The Superior Health Council in Belgium (CSS) provides 5 recommendations adults should prioritise:
1) Eat at least 125 g of whole grain food every day, favouring, for example, whole grain bread over white bread, whole grain pasta over white pasta, etc.
2) Eat 250 g of fresh fruit (two pieces of fruit) per day and at least 300 g of vegetables (raw or prepared). Vary your choices of fruits and vegetables and let yourself be guided by the seasonal and local offer.
3) Eat legumes every week. Replace meat with legumes at least once a week. As an added benefit, the cultivation and production of pulses has a low impact on the climate.
4) Eat 15 to 25 g of nuts or seeds without salty or sweet coating every day; one handful is approximately 30 g.
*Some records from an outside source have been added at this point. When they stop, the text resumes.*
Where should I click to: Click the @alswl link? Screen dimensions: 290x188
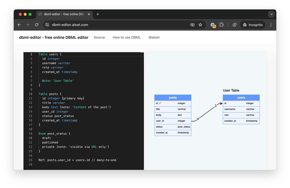pyautogui.click(x=154, y=37)
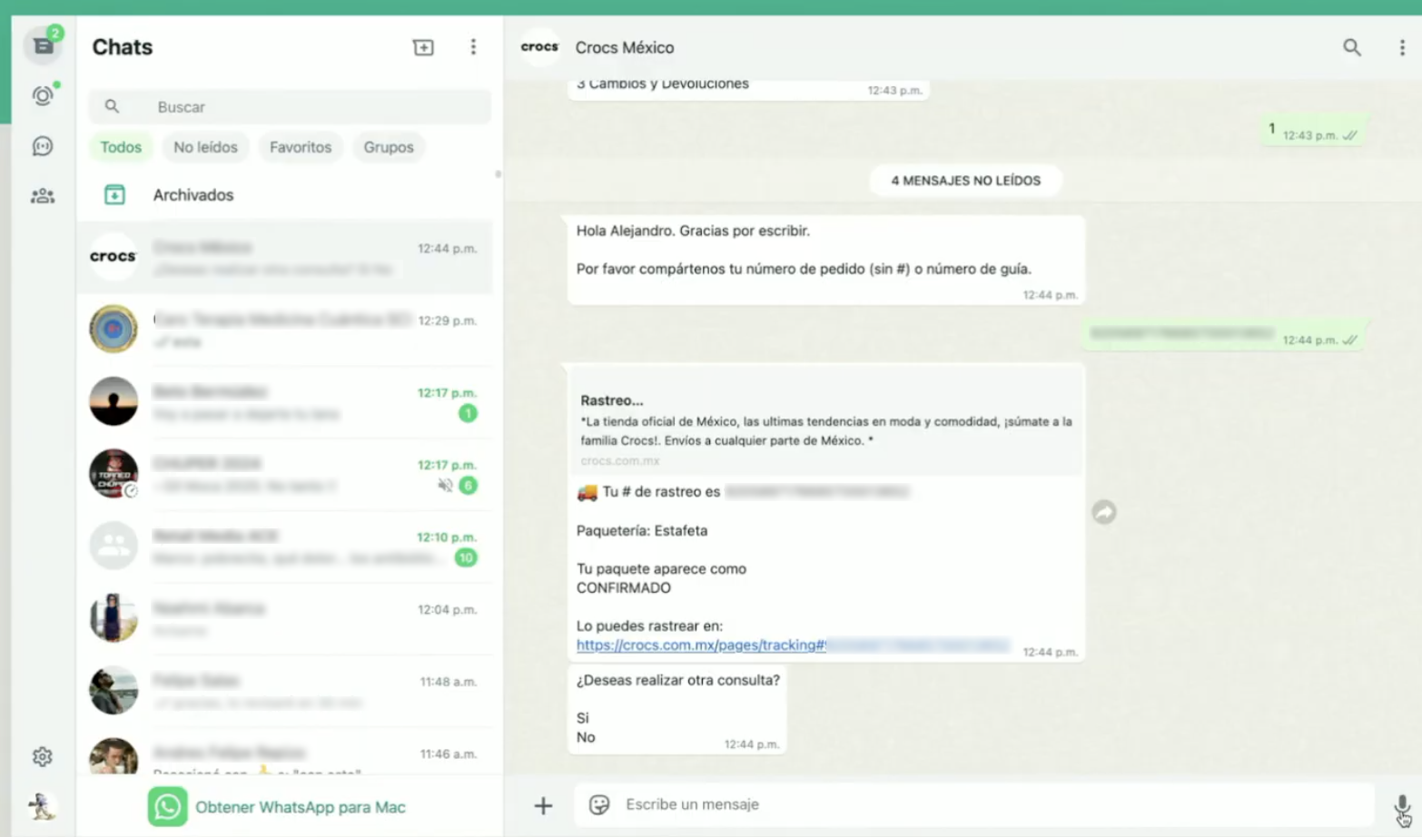Open the emoji picker in the message bar
Viewport: 1422px width, 837px height.
pyautogui.click(x=598, y=804)
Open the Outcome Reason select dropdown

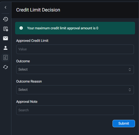(75, 90)
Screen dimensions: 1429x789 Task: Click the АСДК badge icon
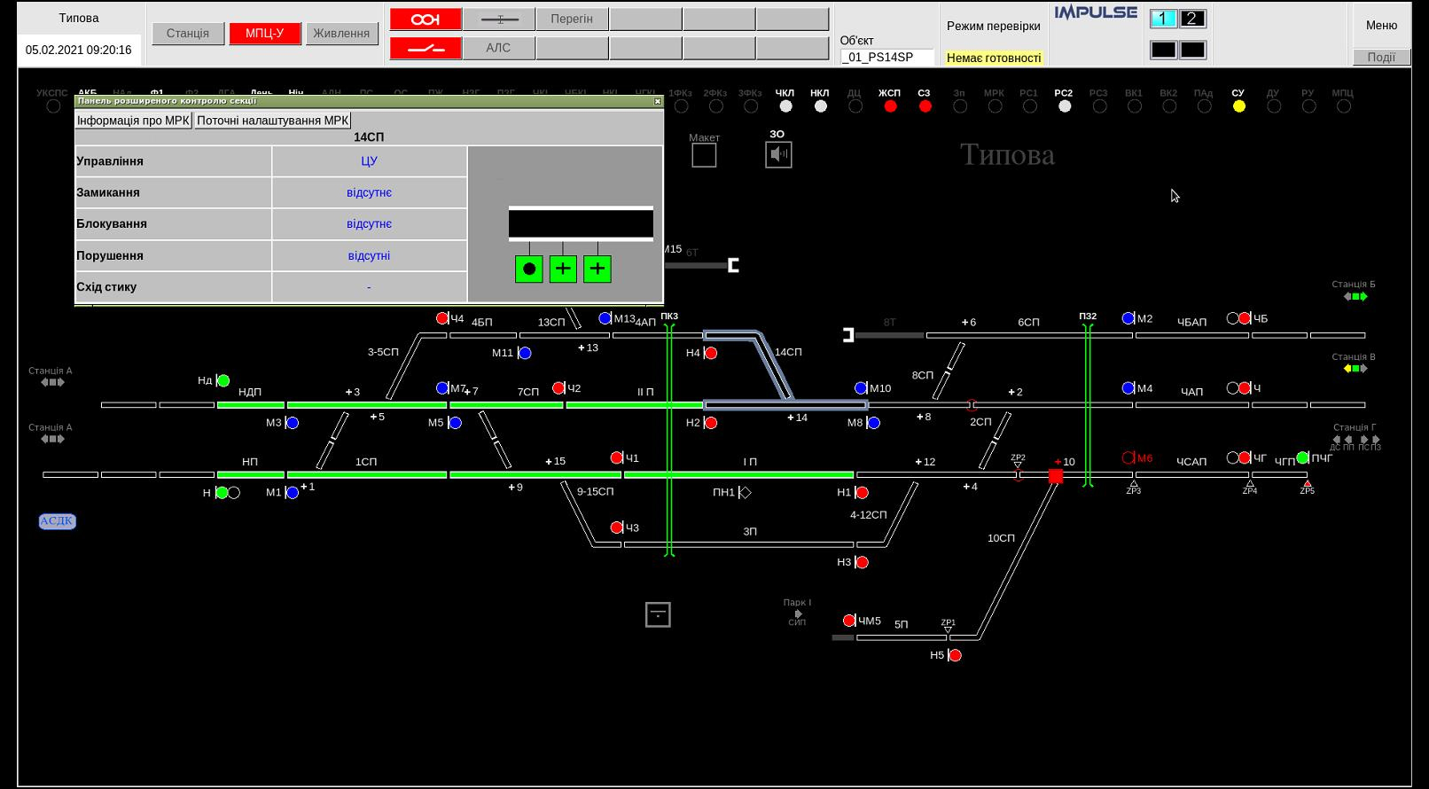pos(57,521)
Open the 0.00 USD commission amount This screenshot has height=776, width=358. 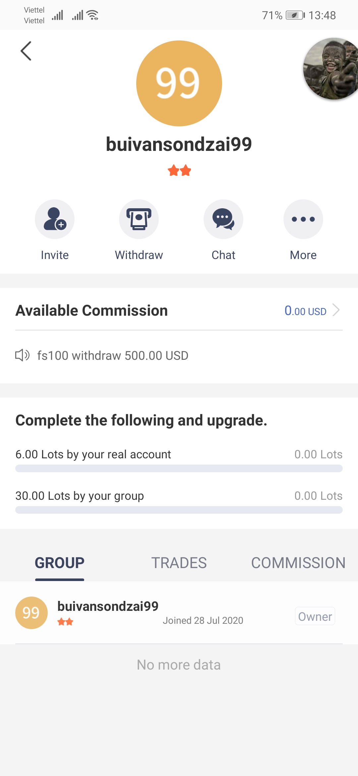coord(305,311)
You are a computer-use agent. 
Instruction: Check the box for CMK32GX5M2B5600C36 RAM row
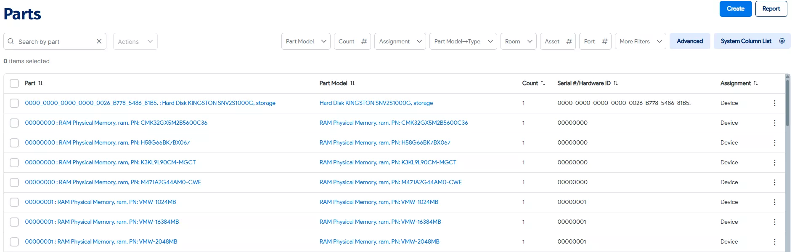pos(14,123)
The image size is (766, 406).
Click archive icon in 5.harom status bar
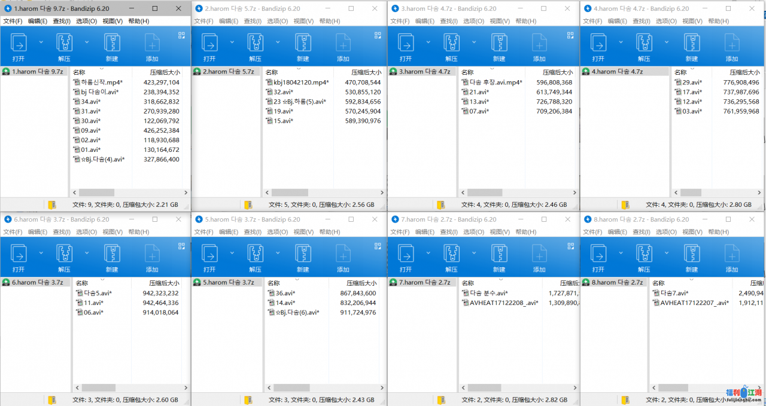pyautogui.click(x=248, y=400)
It is important to choose products rich in omega-3 fatty acids (such as walnuts, hazelnuts, pistachios, almonds).
5) Choose products low in salt and avoid adding salt when preparing or having your meals. Aromatic herbs and unsalted spices are tasty alternatives!
In addition to the contents of your plate, the CSS also makes an unexpected recommendation: it encourages people to eat together as much as possible, so that meals become a pleasant experience shared with others.
When speaking about a social activity, we usually talk about consuming alcohol. But this little pleasure, rooted in festive customs, has featured for a long time at the top on the list of foods with negative impact on one’s health. The recommendation is to limit ourselves to "moderate" consumption, meaning no more than 10 "standard" drinks per week. Yet ideally we should not consume it at all.
Monica Schettino, Aspria nutrition advisor, explains: “In a perfect world, adopting a balanced and natural diet, emphasizing fruits and vegetables and banning processed products, should be enough to guarantee we absorb all the micronutrients and macronutrients that our body needs. "
However, our environment and our hectic lifestyle inevitably lead to nutritional deficiencies. The most common deficiencies are in magnesium, vitamin D and iron, not to mention vitamin C, zinc and B vitamins.
In the event of certain deficiencies in essential vitamins or trace elements, supplements may be taken and will be useful - bearing in mind however that their intake must be monitored medically.